> **REQUIRED WORK**
Please copy the records below word for word, from the line with "You are a computer-use" to the line with "(x=1465, y=102)", both of those lines included. Leave the pictures out of your answer.

> **AVAILABLE DATA**
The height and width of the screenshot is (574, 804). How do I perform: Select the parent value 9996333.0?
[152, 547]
---
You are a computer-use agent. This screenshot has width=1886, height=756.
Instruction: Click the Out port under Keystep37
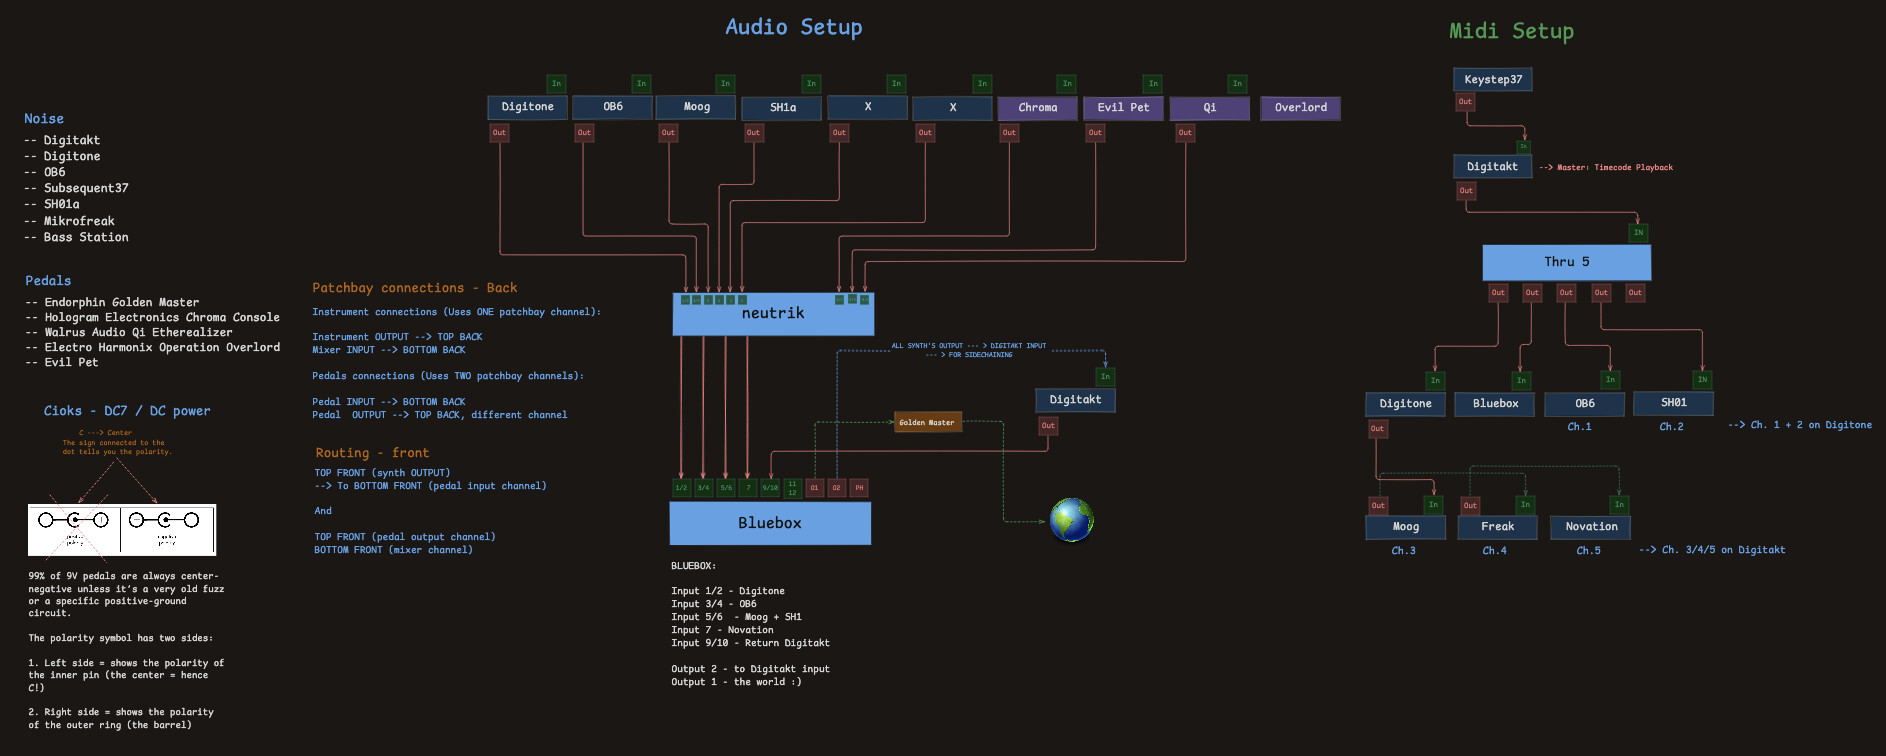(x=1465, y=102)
...
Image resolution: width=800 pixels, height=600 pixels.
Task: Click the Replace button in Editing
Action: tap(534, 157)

> **RESULT OF THIS TASK**
You are a computer-use agent. This screenshot has width=1886, height=756.
Instruction: Click the Out port under Keystep37
(x=1465, y=102)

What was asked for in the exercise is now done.